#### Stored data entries
════════
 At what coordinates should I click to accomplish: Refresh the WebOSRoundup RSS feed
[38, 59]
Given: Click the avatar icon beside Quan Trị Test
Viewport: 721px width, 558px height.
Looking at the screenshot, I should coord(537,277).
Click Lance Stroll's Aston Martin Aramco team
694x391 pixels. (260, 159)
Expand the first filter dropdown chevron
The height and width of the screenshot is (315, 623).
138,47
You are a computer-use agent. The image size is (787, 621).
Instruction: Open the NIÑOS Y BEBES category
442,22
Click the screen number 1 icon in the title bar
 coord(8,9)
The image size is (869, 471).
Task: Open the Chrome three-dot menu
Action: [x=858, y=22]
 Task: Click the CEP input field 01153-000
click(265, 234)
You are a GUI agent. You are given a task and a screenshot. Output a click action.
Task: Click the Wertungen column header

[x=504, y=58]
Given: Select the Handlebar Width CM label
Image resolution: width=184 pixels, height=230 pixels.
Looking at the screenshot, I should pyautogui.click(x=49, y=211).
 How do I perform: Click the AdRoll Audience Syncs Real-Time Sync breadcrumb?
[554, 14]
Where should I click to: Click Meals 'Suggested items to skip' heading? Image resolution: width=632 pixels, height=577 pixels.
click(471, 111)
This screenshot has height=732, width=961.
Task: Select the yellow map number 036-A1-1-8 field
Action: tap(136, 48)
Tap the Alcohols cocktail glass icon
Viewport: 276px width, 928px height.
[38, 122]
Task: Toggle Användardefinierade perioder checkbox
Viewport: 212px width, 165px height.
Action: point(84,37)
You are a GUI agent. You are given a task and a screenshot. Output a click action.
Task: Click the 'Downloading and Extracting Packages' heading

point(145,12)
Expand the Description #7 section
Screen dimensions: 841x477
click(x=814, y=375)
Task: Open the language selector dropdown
════════
#### TASK STATEMENT
Reproduce only the lines above, starting at the line with "Task: Click the CEP input field 01153-000" and ending at the line with "Given: Select the Handlebar Width CM label", exactly as written.

#### RESPONSE BOX
 Task: Click the CEP input field 01153-000
click(265, 234)
You are a GUI agent. You are given a task and a screenshot. Output a click action.
Task: Click the Wertungen column header

[x=504, y=58]
Given: Select the Handlebar Width CM label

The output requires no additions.